(What you will do)
The expected response is an exact repetition of every record, with images excluded.

The data Start Marker

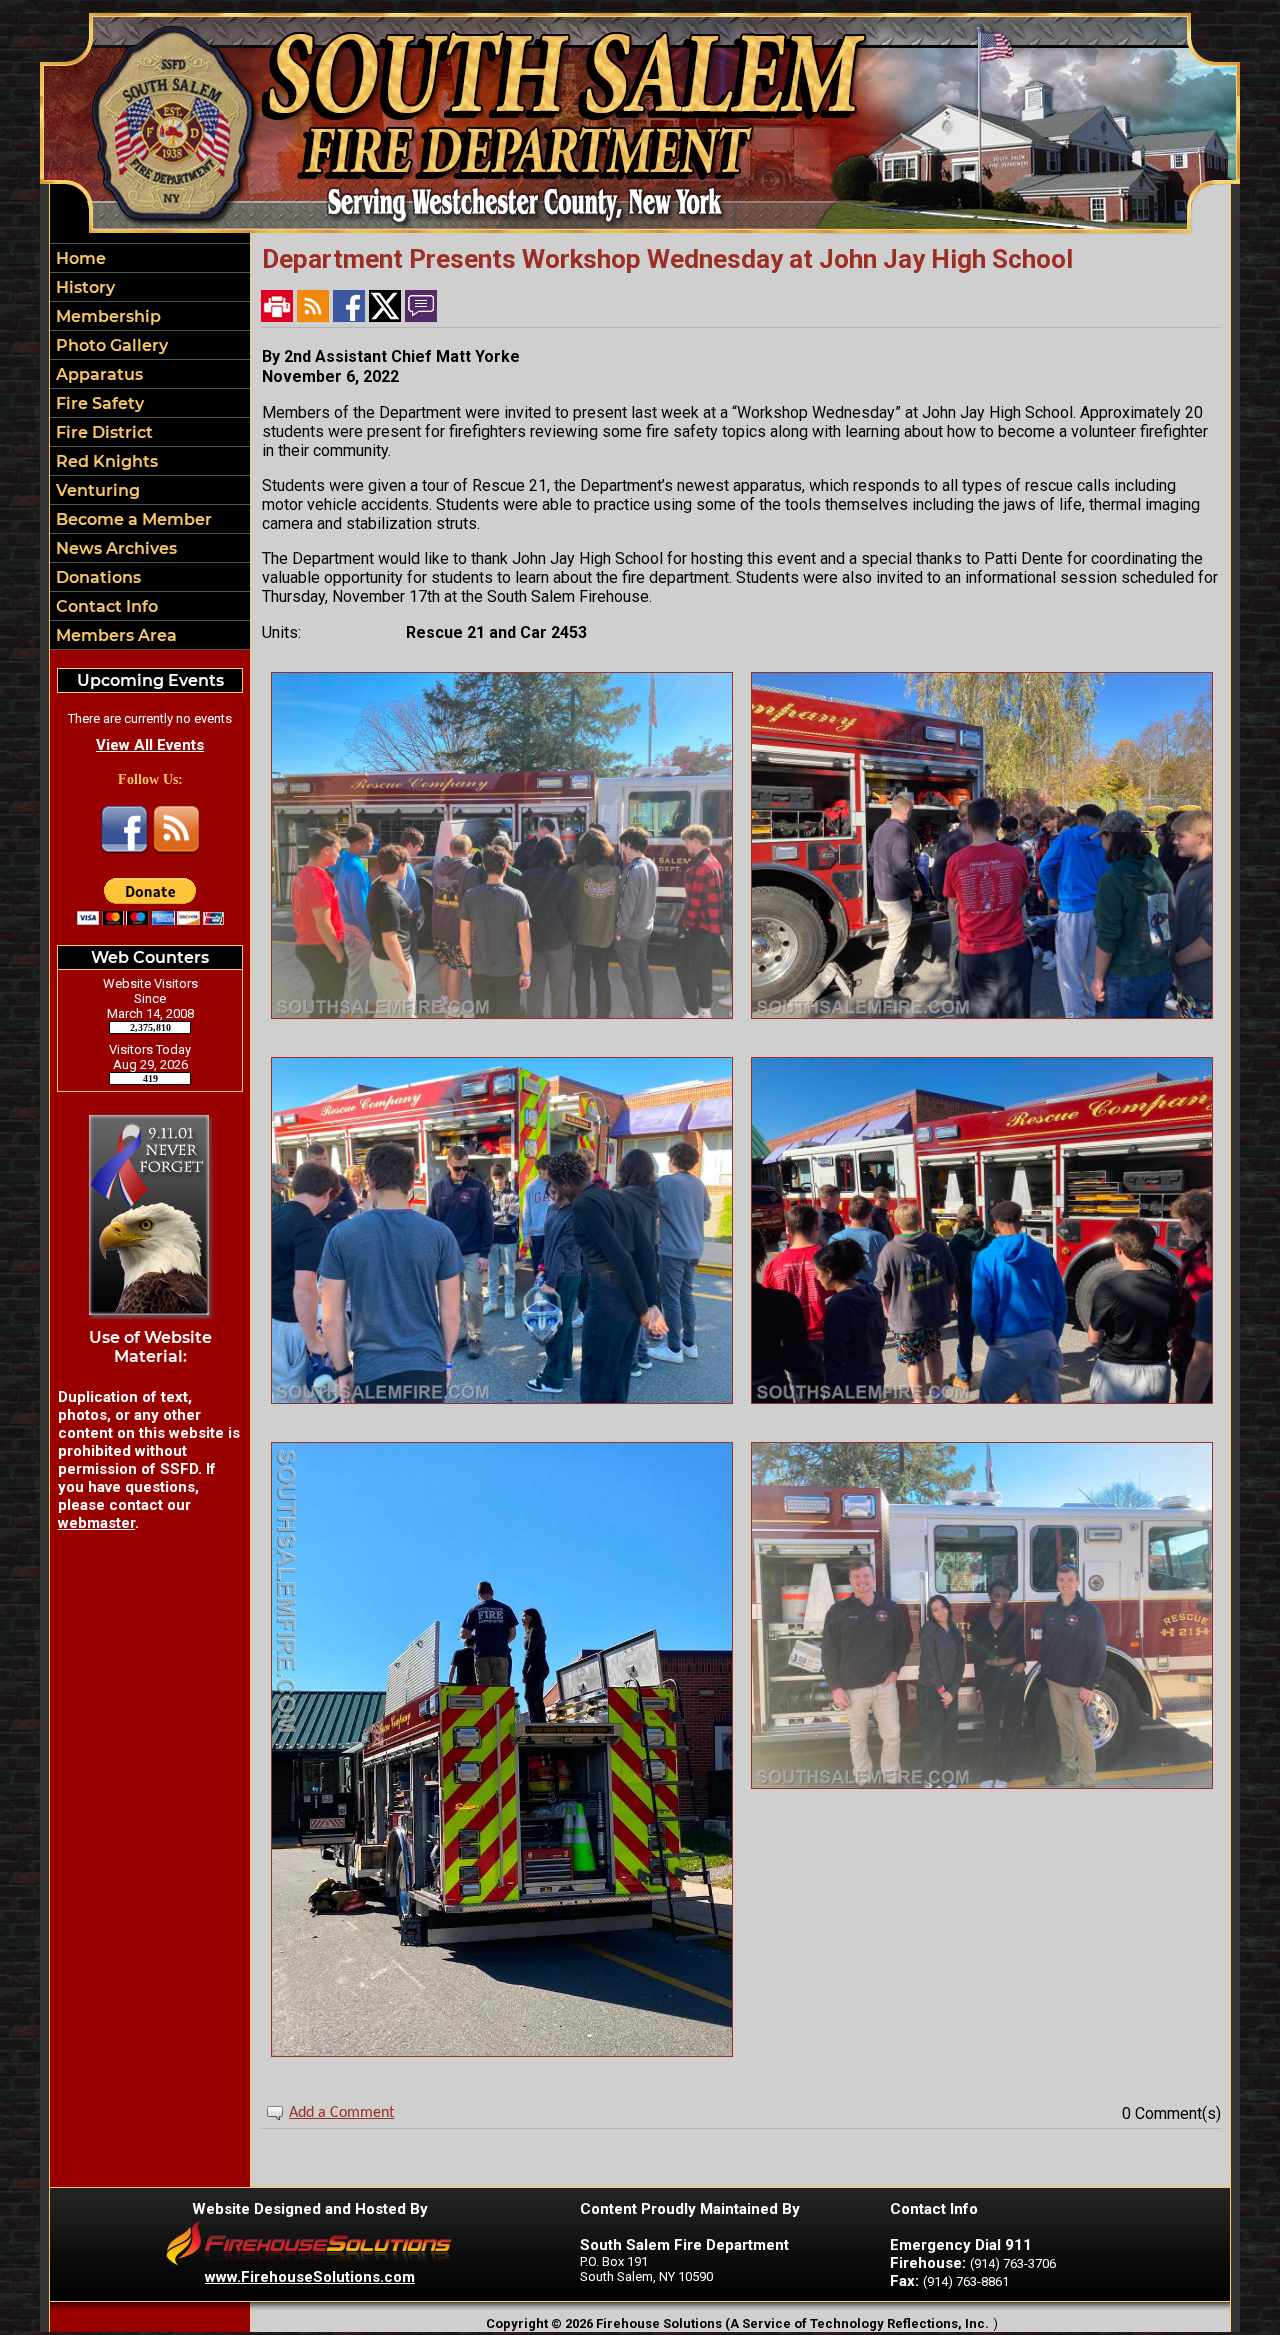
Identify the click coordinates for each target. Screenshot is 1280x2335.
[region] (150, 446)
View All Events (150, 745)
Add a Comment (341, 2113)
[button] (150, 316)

The data End Marker

(Task response)
Identify the click coordinates for each target. Screenshot is 1280x2335.
[region] (150, 446)
View All Events (150, 745)
Add a Comment (341, 2113)
[button] (150, 316)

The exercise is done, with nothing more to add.